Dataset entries
= = = = = = =

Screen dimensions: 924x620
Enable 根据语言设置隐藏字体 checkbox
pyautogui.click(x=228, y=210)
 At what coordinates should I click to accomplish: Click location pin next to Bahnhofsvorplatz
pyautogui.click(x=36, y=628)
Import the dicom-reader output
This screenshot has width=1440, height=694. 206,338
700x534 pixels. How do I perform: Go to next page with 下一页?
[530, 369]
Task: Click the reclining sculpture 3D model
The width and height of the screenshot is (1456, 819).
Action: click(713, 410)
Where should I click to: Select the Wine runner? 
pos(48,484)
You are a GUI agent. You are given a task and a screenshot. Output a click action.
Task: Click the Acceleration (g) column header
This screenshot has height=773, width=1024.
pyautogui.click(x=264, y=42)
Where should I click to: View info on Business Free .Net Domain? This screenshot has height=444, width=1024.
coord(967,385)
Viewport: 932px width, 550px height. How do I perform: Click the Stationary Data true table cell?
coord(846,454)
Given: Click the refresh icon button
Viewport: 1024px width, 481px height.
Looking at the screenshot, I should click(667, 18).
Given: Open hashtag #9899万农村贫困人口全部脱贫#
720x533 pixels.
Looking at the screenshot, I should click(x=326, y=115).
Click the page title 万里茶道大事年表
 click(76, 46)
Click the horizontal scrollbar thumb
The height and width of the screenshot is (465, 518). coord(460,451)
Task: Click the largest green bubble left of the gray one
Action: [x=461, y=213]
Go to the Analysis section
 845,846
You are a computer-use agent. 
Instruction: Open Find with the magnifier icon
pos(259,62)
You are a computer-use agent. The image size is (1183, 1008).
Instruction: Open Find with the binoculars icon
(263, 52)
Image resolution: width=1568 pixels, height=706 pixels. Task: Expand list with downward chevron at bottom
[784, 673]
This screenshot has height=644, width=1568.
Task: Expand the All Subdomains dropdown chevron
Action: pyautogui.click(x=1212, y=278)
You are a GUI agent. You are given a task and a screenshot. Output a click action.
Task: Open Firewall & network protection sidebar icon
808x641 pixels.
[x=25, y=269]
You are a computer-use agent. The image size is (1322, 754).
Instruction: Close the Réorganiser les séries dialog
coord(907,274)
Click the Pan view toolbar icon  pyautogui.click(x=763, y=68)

= = = = = = =

Copy exactly the stretch of data above from the line with "Enable 根据语言设置隐藏字体 checkbox" through the line with "Given: Open hashtag #9899万农村贫困人口全部脱贫#", and omit all other lines.

Response —
Enable 根据语言设置隐藏字体 checkbox
pyautogui.click(x=228, y=210)
 At what coordinates should I click to accomplish: Click location pin next to Bahnhofsvorplatz
pyautogui.click(x=36, y=628)
Import the dicom-reader output
This screenshot has width=1440, height=694. 206,338
700x534 pixels. How do I perform: Go to next page with 下一页?
[530, 369]
Task: Click the reclining sculpture 3D model
The width and height of the screenshot is (1456, 819).
Action: click(713, 410)
Where should I click to: Select the Wine runner? 
pos(48,484)
You are a GUI agent. You are given a task and a screenshot. Output a click action.
Task: Click the Acceleration (g) column header
This screenshot has height=773, width=1024.
pyautogui.click(x=264, y=42)
Where should I click to: View info on Business Free .Net Domain? This screenshot has height=444, width=1024.
coord(967,385)
Viewport: 932px width, 550px height. How do I perform: Click the Stationary Data true table cell?
coord(846,454)
Given: Click the refresh icon button
Viewport: 1024px width, 481px height.
Looking at the screenshot, I should click(667, 18).
Given: Open hashtag #9899万农村贫困人口全部脱贫#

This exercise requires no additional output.